2. Par méton. "siège, dont l’assise tient souvent lieu de coffre, installé sous le manteau de la
cheminée".
□ Avec un commentaire métalinguistique incident.
21. Jusqu’à une date relativement récente, la vie de famille s’est concentrée, pendant
les mois d’hiver, autour de l’âtre, dont la vaste hotte abritait les fameux « cantous » (sièges à dossier). Certains servaient aussi de coffres à sel. (Pays et gens de France, n° 18, le Cantal, 21 janvier 1982, 13.)
22. Les veillées ordinaires se tenaient au coin du feu : on y faisait cercle, assis sur
des tabourets, sur des chaises basses ou sur le « cantou », coffre à dossier calé dans la cheminée et dans lequel on tenait au sec le gros sel
[… ]. (Pays et gens de France, n° 20, 4 février 1982, le Puy-de-Dôme, 19.)

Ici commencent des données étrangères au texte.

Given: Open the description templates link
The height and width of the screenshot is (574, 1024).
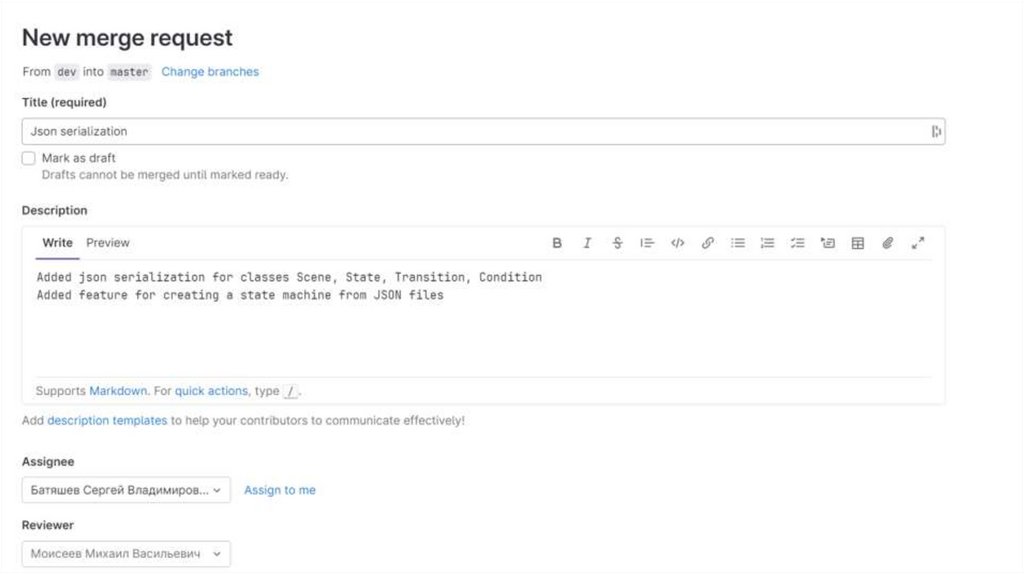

■ remarques. Le changement des modes de vie rend progressivement obsolètes ce mode ou ce lieu de
convivialité. Mais, depuis quelques années, le mot est employé dans les milieux de
la gériatrie, par métaphore, au sens de "lieu d’accueil pour les personnes âgées psychiquement dépendantes" : « L’équipe [soignante] visite des cantous, effectue des stages sur le terrain et le projet peu à peu prend corps » (Fondation de France, n° 64, janvier 1991, 24) ; « Autres variantes [d’hébergement pour personnes âgées] : les cantou [sic] » (Bulletin de la Mutuelle générale de l’éducation nationale, janvier 1993, 27) ; « Les unités cantou […] de la maison de retraite médicalisée du Chênois à Bavilliers [Territoire-de-Belfort]
accueillaient hier beaucoup plus de monde que d’habitude. Il s’agissait en effet de
l’officialisation du lancement des ateliers équilibre, réalisés avec les résidents
atteints de maladies du type Alzheimer » (Le Pays, 27 mai 2000, 26).
◆◆ commentaire. Caractéristique d’une aire compacte qui s’étend de la Charente au Puy-de-Dôme, au
Nord, jusqu’à la Haute-Garonne et à l’Ariège, au Sud, cantou s’est diffusé du sud vers le nord sur une très large portion de cette aire (Charente,
Lozère (partie), Cantal (partie), Puy-de-Dôme, Limousin, Dordogne), dans des zones
connaissant la palatalisation de k devant a où le mot ne peut être autochtone (k < ch). Il est un transfert de lang. cantou, de même sens (FEW ; ALG 1292), lui-même par restr. de ⌈ cantou ⌉ "angle, coin" (FEW), qui s’est imposé par-dessus des variantes du type ⌈ contou ⌉ (Lot, Cantal, Aveyron ; v. ALMC 777) ou ⌈ cantoun ⌉ (Haute-Garonne, pts 669NO, 760 et 781, de l’ALG 1292) ; ALF 308. Le mot est absent
des dictionnaires généraux contemporains ; la seule attestation qu’en donne Frantext est de J. Vautrin, Billy-ze-Kick, 1974, 100 « feu de bois dans le Cantou [sic pour la majuscule] » (scène située dans le Quercy).
◇◇ bibliographie. PierdonPérigord 1971 canton ; OlivierEgliseneuved’Entraigues 1981 ; G. Gonfroy, dans B. Barrière et al., Limousin, 1984, 187 ; ChaumardMontcaret 1992 ; BoisgontierMidiPyr 1992 ; PénardCharentes 1993
canton ou cantou ; PruilhèreAuv 1993 ; PolverelLozère 1994 ; MoreuxRToulouse 2000 « occitanisme conscient » ; aj. à FEW 2, 231a, canthus.
△△ enquêtes. EnqDRF 1994-96. Taux de reconnaissance : Ariège, Aveyron, Corrèze, Haute-Garonne, Lot, Tarn, 100 % ;
Dordogne, Haute-Vienne, 85 % ; Tarn-et-Garonne, 65 % ; Creuse, 45 %.